An exact transcription of the listing, without its images, is what the answer must contain.

┌──

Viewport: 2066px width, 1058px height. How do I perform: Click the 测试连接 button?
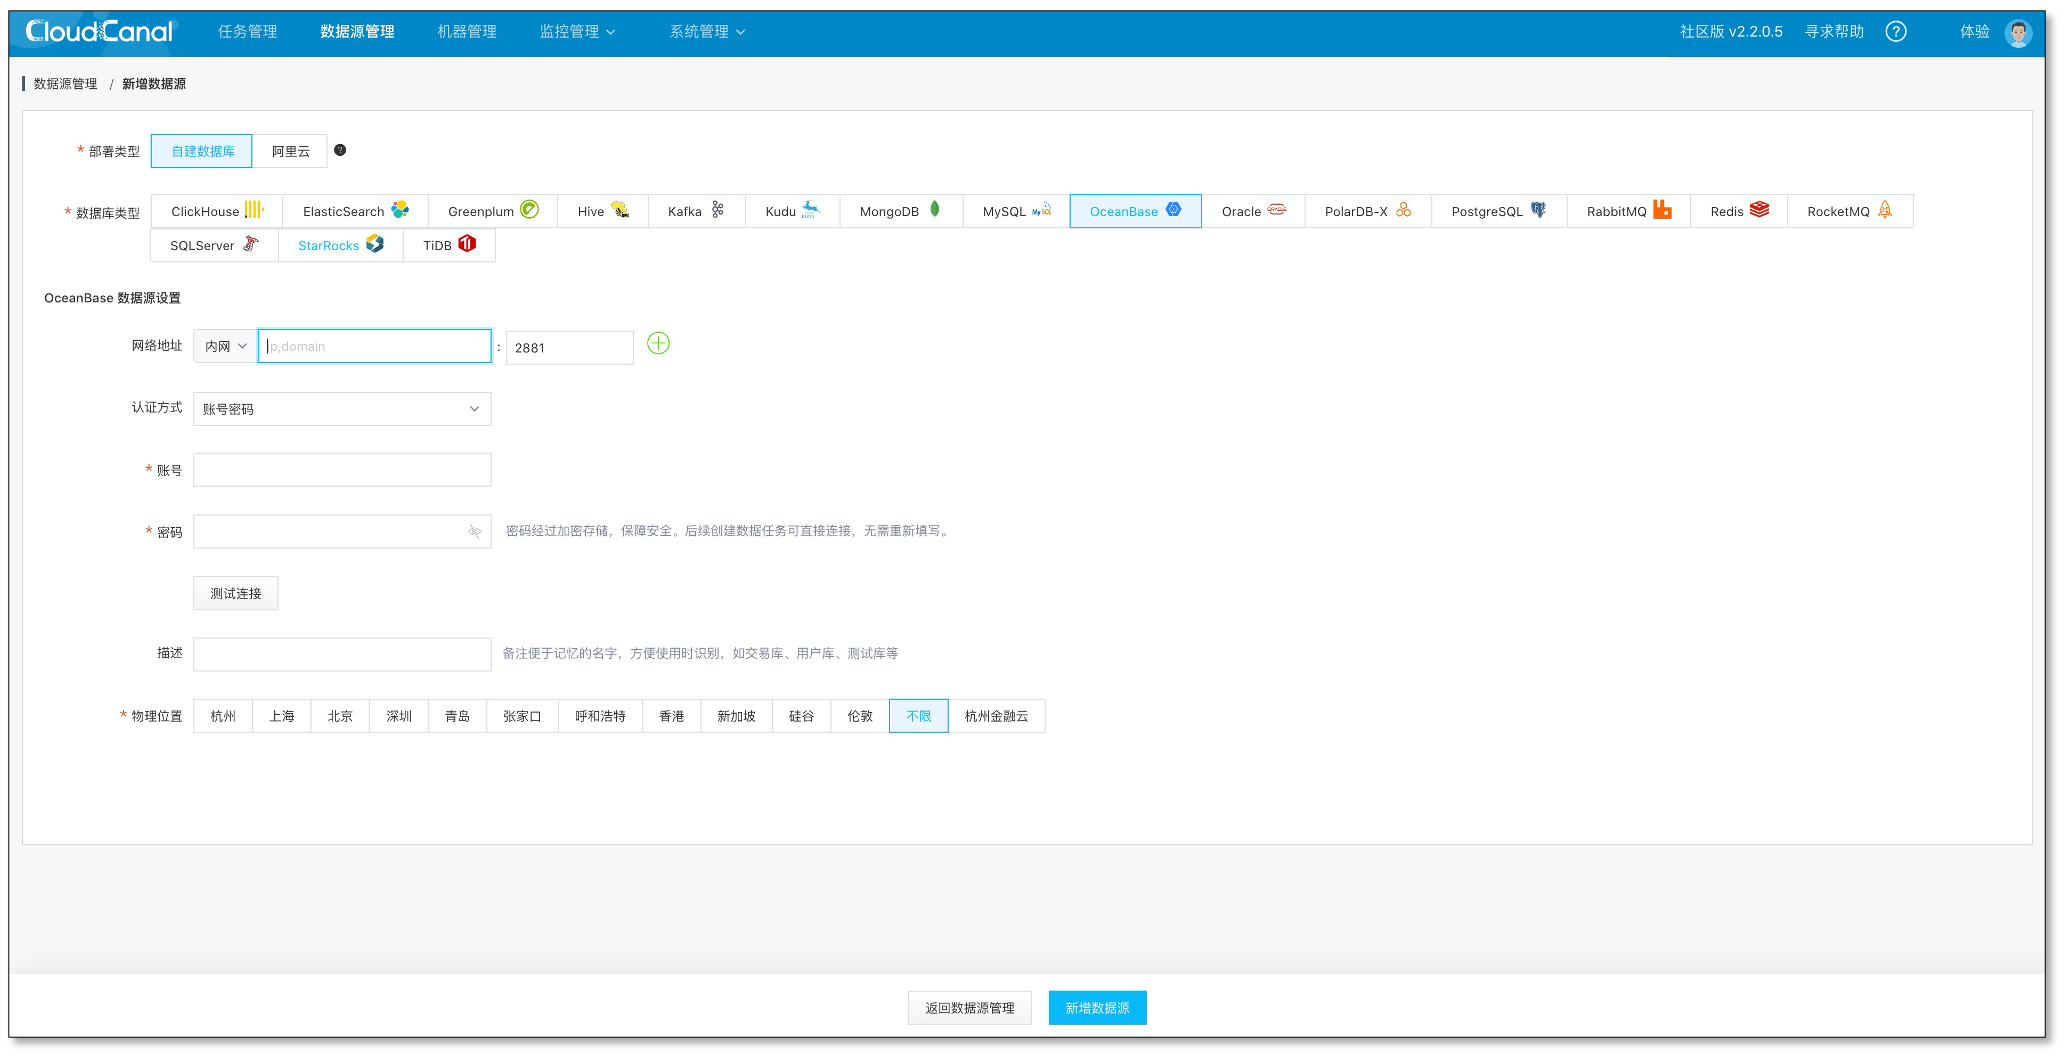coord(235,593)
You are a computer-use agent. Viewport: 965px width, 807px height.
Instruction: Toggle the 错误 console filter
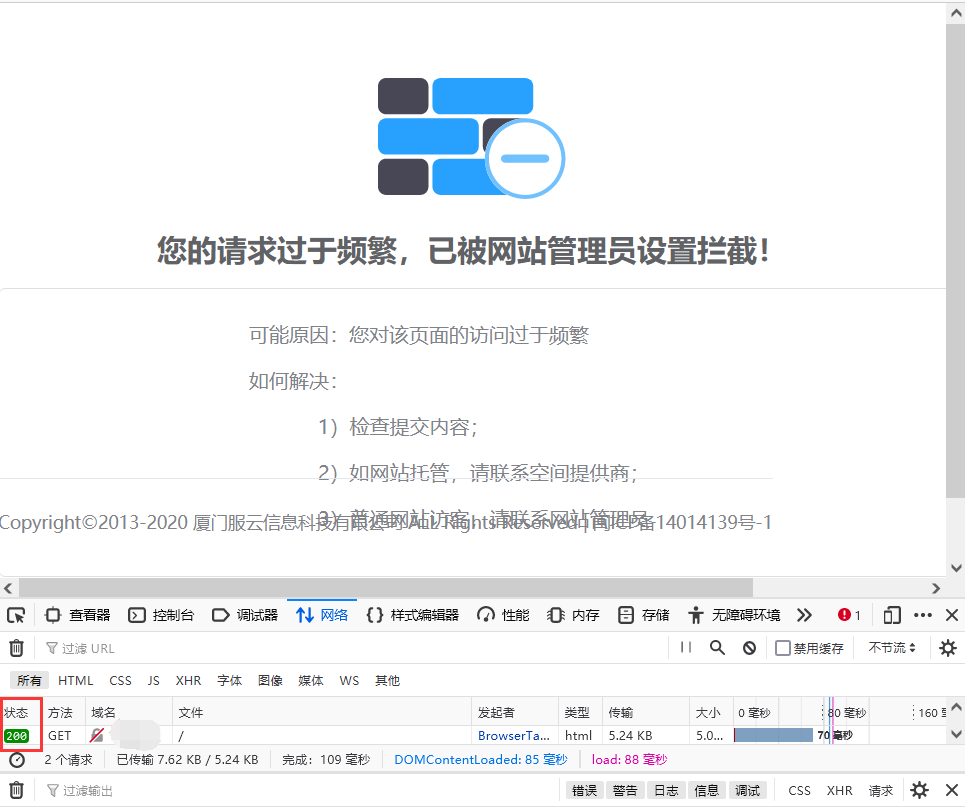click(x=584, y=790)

└──

TASK SOLUTION:
Viewport: 2066px width, 1058px height. How do I perform: Click the 测试连接 button?
coord(235,593)
You are a computer-use agent. Viewport: 965px width, 807px height.
Instruction: Toggle the 错误 console filter
click(x=584, y=790)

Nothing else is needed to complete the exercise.